### Aim of the exercise
Using the data below, show every line where the word "shield" occurs.

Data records
..........

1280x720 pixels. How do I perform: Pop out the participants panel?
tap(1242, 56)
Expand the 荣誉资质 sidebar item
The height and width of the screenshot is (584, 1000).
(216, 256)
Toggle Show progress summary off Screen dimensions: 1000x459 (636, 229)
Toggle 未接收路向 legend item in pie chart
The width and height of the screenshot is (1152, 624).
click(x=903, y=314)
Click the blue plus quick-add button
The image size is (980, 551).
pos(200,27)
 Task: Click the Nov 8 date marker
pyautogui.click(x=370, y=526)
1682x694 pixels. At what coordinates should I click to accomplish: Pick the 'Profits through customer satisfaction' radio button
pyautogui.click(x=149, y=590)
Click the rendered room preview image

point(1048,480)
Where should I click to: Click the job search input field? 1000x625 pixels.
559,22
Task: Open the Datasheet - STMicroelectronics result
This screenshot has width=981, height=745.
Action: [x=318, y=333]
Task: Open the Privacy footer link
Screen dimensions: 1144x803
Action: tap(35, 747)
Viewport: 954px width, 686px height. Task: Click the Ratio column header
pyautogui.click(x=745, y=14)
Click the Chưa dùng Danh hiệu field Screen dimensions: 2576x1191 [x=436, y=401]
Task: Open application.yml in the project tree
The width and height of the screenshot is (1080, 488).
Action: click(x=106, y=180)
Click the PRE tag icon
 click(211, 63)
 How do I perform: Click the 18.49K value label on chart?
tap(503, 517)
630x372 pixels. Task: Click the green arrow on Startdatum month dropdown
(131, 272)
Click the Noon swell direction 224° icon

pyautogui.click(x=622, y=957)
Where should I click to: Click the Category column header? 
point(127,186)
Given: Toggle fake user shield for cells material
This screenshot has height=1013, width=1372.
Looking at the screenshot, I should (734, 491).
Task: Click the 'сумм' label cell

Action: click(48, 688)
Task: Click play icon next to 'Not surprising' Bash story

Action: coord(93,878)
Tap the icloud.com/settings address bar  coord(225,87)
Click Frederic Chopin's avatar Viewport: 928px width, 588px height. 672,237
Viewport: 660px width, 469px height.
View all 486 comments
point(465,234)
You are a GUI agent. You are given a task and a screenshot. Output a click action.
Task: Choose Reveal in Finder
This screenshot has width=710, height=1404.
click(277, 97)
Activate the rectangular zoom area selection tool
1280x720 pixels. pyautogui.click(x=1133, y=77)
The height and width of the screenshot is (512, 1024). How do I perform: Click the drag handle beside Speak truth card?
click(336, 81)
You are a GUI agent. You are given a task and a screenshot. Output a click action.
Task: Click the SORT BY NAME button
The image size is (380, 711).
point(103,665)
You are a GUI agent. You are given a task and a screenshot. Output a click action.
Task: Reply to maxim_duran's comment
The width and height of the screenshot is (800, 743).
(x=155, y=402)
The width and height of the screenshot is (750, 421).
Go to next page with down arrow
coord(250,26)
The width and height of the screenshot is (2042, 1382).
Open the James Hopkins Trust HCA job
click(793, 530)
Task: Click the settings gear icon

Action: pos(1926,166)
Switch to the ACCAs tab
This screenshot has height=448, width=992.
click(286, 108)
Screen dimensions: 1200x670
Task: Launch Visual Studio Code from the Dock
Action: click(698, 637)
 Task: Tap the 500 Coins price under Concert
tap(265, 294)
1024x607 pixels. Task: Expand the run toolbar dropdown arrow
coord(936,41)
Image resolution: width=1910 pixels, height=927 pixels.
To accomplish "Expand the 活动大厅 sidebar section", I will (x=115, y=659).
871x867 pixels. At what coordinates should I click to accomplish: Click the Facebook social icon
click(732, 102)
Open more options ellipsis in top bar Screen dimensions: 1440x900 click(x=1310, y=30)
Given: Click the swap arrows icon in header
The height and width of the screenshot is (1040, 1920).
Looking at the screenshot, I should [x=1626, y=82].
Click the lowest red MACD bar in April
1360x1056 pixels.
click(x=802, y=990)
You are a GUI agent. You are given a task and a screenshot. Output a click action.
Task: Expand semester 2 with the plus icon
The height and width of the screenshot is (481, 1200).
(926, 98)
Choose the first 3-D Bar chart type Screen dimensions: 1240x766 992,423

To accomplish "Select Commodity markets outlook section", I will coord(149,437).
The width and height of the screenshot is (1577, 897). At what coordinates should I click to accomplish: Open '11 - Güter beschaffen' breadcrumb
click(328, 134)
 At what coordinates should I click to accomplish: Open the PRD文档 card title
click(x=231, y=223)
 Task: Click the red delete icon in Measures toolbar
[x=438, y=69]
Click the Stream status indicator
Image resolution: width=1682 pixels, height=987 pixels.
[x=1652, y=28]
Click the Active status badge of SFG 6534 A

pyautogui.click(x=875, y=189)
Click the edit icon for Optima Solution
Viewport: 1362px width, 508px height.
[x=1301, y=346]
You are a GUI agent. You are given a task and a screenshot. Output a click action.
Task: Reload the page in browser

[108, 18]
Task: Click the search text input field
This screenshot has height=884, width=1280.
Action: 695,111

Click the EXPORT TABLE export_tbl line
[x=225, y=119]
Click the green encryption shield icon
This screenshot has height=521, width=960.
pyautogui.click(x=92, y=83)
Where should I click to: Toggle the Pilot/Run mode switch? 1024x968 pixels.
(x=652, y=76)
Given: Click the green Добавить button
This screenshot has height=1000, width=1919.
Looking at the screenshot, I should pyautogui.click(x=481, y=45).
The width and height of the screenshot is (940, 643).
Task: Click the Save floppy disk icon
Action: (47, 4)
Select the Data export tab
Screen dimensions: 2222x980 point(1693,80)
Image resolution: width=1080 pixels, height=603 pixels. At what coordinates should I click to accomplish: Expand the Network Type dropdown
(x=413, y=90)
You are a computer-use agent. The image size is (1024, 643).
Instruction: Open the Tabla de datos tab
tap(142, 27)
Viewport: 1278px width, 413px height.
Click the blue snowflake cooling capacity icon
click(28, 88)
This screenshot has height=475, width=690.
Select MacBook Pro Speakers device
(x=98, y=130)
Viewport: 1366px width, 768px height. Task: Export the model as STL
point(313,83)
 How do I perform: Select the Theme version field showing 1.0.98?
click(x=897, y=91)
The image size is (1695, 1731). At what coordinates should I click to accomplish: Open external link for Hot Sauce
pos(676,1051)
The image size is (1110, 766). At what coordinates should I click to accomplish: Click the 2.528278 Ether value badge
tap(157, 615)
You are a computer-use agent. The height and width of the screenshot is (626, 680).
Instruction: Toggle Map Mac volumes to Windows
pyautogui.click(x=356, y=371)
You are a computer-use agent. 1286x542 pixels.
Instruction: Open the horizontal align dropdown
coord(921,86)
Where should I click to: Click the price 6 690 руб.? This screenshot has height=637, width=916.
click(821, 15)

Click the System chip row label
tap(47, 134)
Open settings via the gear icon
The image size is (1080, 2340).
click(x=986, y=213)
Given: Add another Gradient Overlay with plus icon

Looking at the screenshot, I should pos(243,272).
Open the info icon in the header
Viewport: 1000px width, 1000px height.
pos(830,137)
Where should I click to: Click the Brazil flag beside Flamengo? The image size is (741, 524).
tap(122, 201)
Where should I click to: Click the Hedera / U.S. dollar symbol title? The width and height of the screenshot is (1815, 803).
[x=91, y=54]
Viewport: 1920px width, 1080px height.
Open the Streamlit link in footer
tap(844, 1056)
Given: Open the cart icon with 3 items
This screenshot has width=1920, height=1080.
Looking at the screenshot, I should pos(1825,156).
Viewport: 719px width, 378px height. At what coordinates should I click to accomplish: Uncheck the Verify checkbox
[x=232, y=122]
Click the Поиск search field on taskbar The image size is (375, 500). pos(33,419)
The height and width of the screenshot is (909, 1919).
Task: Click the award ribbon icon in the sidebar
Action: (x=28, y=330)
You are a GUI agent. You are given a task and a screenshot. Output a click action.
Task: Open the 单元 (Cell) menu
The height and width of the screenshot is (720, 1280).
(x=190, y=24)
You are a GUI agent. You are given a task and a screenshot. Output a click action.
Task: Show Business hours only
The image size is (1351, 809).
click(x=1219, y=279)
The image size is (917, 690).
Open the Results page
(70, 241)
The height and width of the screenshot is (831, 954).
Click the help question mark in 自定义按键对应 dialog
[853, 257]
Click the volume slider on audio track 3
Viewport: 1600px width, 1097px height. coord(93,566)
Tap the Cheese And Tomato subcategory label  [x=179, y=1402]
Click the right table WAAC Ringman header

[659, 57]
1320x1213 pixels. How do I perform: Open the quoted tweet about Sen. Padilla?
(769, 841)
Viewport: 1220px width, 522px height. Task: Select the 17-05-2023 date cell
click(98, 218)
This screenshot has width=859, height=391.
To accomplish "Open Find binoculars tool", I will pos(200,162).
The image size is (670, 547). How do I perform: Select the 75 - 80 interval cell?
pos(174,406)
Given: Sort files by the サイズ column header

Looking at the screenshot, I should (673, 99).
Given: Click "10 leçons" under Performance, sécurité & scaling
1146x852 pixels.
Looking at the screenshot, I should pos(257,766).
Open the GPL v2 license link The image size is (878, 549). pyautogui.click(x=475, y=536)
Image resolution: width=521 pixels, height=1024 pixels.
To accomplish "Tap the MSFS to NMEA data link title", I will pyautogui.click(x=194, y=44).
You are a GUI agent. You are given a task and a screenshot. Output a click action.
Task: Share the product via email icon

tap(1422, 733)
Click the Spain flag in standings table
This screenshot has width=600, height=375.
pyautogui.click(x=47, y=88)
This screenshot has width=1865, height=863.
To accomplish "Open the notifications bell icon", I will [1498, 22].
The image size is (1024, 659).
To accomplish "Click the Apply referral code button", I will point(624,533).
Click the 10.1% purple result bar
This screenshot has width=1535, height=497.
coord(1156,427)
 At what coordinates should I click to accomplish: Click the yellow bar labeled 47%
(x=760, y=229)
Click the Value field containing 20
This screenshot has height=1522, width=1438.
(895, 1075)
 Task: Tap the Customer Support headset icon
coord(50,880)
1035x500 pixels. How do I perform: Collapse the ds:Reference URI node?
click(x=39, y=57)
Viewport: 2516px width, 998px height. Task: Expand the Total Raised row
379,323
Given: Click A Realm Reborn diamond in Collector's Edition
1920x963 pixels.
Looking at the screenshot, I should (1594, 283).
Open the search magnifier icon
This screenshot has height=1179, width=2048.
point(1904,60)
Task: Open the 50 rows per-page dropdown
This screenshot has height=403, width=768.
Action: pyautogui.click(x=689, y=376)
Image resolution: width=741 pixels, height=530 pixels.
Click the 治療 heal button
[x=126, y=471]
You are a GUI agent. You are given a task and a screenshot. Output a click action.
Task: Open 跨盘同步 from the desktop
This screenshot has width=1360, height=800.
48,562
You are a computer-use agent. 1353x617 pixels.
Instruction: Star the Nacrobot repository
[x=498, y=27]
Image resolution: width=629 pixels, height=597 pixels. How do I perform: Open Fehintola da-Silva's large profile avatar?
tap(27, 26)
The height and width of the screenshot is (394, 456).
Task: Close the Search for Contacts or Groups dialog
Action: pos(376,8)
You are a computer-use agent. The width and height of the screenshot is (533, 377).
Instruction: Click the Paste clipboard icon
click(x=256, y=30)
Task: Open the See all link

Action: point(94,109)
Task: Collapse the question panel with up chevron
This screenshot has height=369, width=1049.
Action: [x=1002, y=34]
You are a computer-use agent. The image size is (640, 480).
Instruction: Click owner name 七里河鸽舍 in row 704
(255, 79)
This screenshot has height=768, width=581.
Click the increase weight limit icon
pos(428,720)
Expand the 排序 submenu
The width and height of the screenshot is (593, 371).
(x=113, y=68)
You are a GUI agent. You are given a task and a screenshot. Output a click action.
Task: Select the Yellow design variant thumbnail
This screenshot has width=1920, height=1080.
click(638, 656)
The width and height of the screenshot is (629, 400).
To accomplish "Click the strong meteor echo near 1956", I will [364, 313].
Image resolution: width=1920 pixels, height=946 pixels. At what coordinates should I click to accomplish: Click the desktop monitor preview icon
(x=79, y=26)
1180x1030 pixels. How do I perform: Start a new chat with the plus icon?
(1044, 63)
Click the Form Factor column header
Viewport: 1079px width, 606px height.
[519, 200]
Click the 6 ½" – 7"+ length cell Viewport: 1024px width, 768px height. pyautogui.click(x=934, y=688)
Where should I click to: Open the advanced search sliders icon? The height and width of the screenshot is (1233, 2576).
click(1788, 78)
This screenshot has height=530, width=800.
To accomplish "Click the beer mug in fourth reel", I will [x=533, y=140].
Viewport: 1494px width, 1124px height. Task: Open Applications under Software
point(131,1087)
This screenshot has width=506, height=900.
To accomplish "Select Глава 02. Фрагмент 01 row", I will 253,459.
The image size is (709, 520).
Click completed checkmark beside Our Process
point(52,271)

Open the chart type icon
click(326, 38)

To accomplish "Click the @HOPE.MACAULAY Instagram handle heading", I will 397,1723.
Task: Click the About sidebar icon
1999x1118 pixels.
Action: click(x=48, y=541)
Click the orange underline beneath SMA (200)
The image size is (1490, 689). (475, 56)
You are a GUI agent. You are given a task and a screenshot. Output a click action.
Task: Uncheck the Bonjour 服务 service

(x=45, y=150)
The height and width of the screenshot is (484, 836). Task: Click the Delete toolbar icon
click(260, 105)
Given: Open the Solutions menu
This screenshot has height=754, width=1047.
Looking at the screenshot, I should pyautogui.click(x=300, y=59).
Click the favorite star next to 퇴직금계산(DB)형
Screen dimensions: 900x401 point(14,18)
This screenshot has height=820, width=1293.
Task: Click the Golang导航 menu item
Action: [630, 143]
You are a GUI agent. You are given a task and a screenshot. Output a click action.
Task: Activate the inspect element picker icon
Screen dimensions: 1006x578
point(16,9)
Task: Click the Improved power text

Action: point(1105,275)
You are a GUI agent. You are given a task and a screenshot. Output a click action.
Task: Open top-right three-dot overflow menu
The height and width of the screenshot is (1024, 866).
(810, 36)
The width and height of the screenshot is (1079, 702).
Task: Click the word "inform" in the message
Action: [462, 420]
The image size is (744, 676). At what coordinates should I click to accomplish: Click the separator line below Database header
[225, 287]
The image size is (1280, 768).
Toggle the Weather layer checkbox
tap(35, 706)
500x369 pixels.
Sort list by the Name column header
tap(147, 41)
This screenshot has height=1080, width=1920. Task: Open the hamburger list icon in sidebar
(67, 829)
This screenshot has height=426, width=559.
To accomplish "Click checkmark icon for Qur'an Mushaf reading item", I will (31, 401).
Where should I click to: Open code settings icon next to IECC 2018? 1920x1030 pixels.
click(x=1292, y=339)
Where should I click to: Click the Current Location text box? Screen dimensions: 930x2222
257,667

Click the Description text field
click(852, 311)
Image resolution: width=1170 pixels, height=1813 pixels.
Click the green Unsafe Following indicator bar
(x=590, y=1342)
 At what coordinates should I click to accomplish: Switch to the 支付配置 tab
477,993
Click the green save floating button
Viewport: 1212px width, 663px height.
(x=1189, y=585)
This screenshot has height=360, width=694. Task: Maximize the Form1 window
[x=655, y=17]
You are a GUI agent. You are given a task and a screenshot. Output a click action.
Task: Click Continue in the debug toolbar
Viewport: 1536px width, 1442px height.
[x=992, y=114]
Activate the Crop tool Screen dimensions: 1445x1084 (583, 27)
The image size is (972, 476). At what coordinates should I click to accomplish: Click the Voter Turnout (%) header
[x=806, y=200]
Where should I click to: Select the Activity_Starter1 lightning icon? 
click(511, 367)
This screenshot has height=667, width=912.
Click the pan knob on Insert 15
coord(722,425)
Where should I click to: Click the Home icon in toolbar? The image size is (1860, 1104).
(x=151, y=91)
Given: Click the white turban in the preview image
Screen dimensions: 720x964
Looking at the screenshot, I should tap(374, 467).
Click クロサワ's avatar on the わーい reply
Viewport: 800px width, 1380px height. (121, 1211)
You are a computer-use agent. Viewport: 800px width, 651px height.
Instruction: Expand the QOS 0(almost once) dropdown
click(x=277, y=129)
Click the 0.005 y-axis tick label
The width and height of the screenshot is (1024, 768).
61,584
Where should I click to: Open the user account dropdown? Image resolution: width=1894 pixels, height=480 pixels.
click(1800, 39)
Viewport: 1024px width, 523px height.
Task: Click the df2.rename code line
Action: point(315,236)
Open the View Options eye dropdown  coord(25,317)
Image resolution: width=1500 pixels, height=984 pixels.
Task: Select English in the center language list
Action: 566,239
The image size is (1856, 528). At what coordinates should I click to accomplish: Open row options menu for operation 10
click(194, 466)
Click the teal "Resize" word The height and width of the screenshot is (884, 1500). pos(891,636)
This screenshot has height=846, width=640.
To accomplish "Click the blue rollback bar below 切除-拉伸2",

..........

### Result below
Given: Toggle fake user shield for cells material
Click the green encryption shield icon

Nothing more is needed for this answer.